C.J. Pollard Talks Nnamdi, Cal and USC

Cal was busy in SoCal on Tuesday, offering three Gardena (Calif.) Serra Cavaliers, including four-star defensive back C.J. Pollard, who has USC bloodlines and grew up idolizing one notable Cal defensive back.



California assistant coach Greg Burns was busy on Tuesday, offering three members of the Gardena (Calif.) Serra football team, including quarterback Khalil Tate, defensive lineman Oluwole Betiku and, most germane to Burns, defensive back C.J. Pollard.

“He explained how good the program is, and said he wanted to officially extend me a full scholarship offer,” said Pollard, who had 58 tackles and 2.0 tackles for loss last season, to go along with three pass deflections. “He was telling me what a great opportunity it was, and that they’re a great program, on the rise.”

Pollard already knows about the past of the Cal football program, even as Burns is trying to get him to be a part of the program’s future.

“There have been some great corners come out of there, like one of my favorites: Nnamdi Asomugha. I look up to him,” said Pollard. “And, DeSean Jackson, those dudes are two successful guys actually from the South Bay area, where I live.”

Burns had been recruiting Pollard since last spring, and, Pollard said, “He always liked me. It was just today where he finally made the final evaluation.”

What did Burns see on Pollard’s tape?

“My versatility,” Pollard said. “I can play corner and I can play safety, and I can play nickel, like a hybrid linebacker spot. I can really do it all in the secondary. I can be used anywhere, basically.”

At 6-foot-1, 190 pounds, Pollard fits the same mold as the six defensive backs the Bears brought in during this recruiting cycle – big and strong. Four of the defensive backs check in at 6-foot-2 or taller, one (DePriest Turner) is 6-foot-1 and one (Billy McCrary) is 5-foot-11. Cal currently has one defensive back taller than 5-foot-11.

There was some buzz early on that USC may be the early leader for Pollard, who’s parents – including his father, who played cornerback for the Trojans – both went to USC. Now that Pollard has offers from Arizona State, Boston College, Colorado, Illinois, Michigan, Oregon State, San Jose State, USC, Utah and Wisconsin, though, he’s keeping his options open.

“I’m looking at everybody,” Pollard said. “I’m taking everything slowly. I want to take all my official visits, I want to take some unofficial visits soon, if I can. I would like to go to Cal on an unofficial. I’m trying to make it out to the local ones – Utah, Cal, Arizona State, things that are close – for unofficial visits.
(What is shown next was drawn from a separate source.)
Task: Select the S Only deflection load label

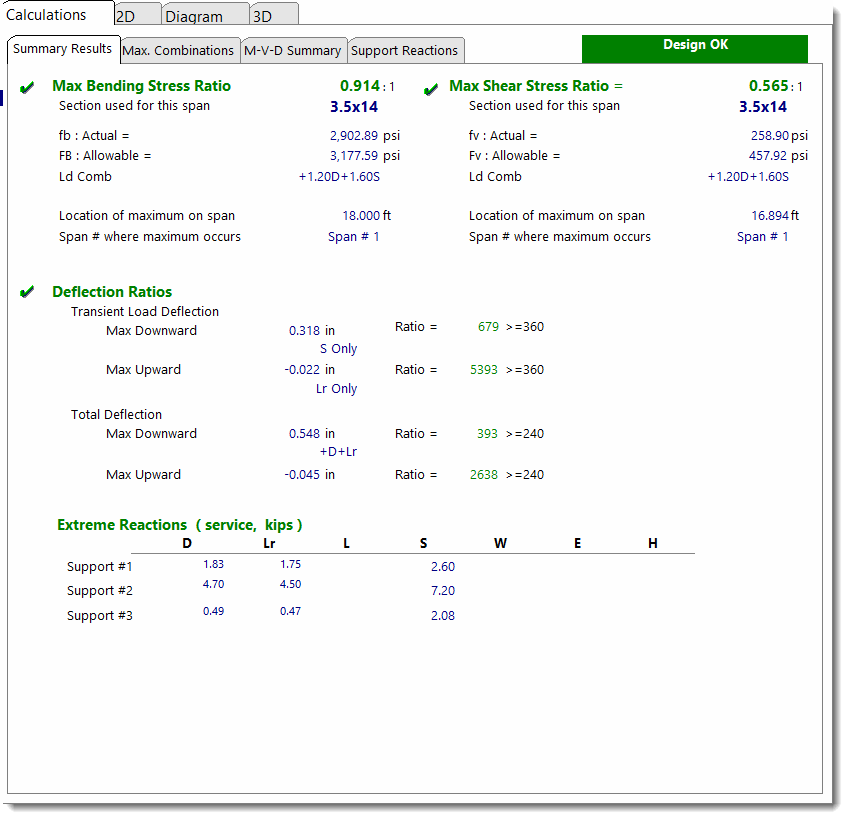Action: pos(337,348)
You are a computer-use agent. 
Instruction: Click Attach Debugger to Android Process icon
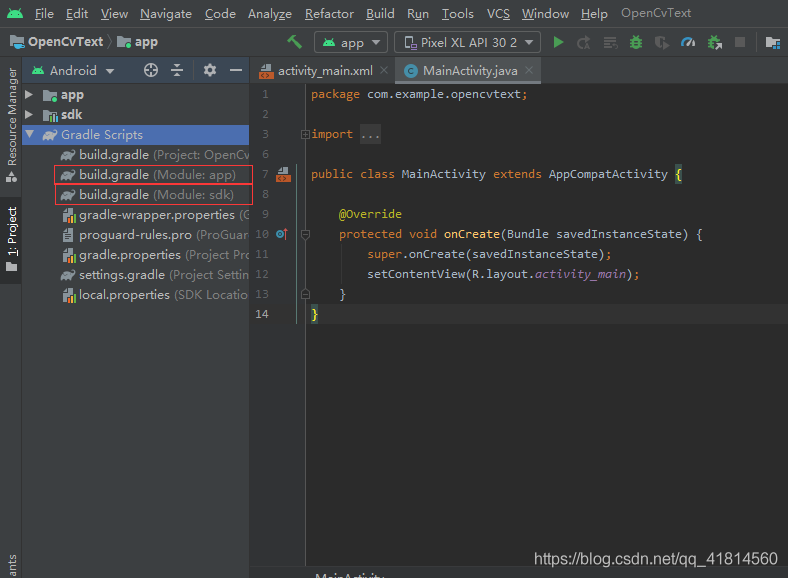714,42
I’d like to check those out, sit back and evaluate all my options.”

Pollard’s father – Marvin – who played for the Torjans from 1988-91, serves as his son’s defensive backs coach with the Cavaliers, and has helped develop his son into a four-star prospect.

“To compare us two, I would say he was a little faster,” Pollard said. “I’m a little bit bigger. He’s an athlete too, so we have all the same qualities, to be honest with you, it’s just that I’m a little bit bigger than he was at this age.
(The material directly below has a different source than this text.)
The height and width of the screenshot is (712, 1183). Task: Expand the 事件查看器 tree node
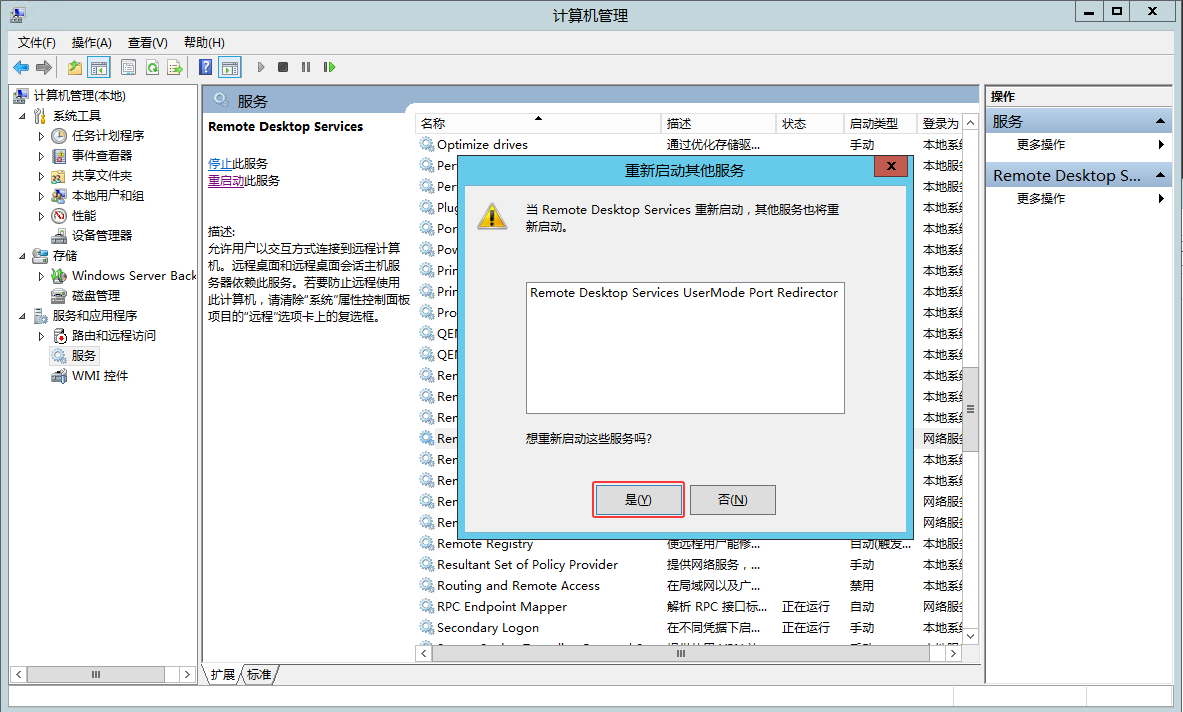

“He’s helped me a tremendous amount, because he’s the DB coach at Serra, and on the weekends and during the offseason, we get that one-on-one time, teaching me techniques and little tricks, actually, to defend certain routes and defeat offenses by myself.”

When Pollard’s father meets with and speaks with college defensive back coaches, he knows of what he speaks, and speaks the same language.

“He’s talked to coach Burns, last week, and he was telling him the same things he told me,” Pollard said. “[Marvin] told me that I was going to get an offer when they got back to the office. He thinks [Burns] is a good guy, he’s credible, he knows his stuff. He knows Cal is a very prestigious university, not only with football, but in the long run. That’s one of the best schools, and that’s a great program.”

Of course, it wasn’t that long ago that Burns was coaching defensive backs at USC.

“That’s big,” Pollard said. “He’s very credible. He knows all his stuff.”

The elder Pollard has been as hands-off as he can be with his recruitment, not pushing his son towards the Coliseum.

“He wants me to go wherever I want to,” Pollard said. “He doesn’t have any preference. Everybody’s situation is different. He wants me to be at a place where I’m going to be happy, because I’m going to have to be there, so he wants me to make a decision I’m going to be happy with, at the end of the day.”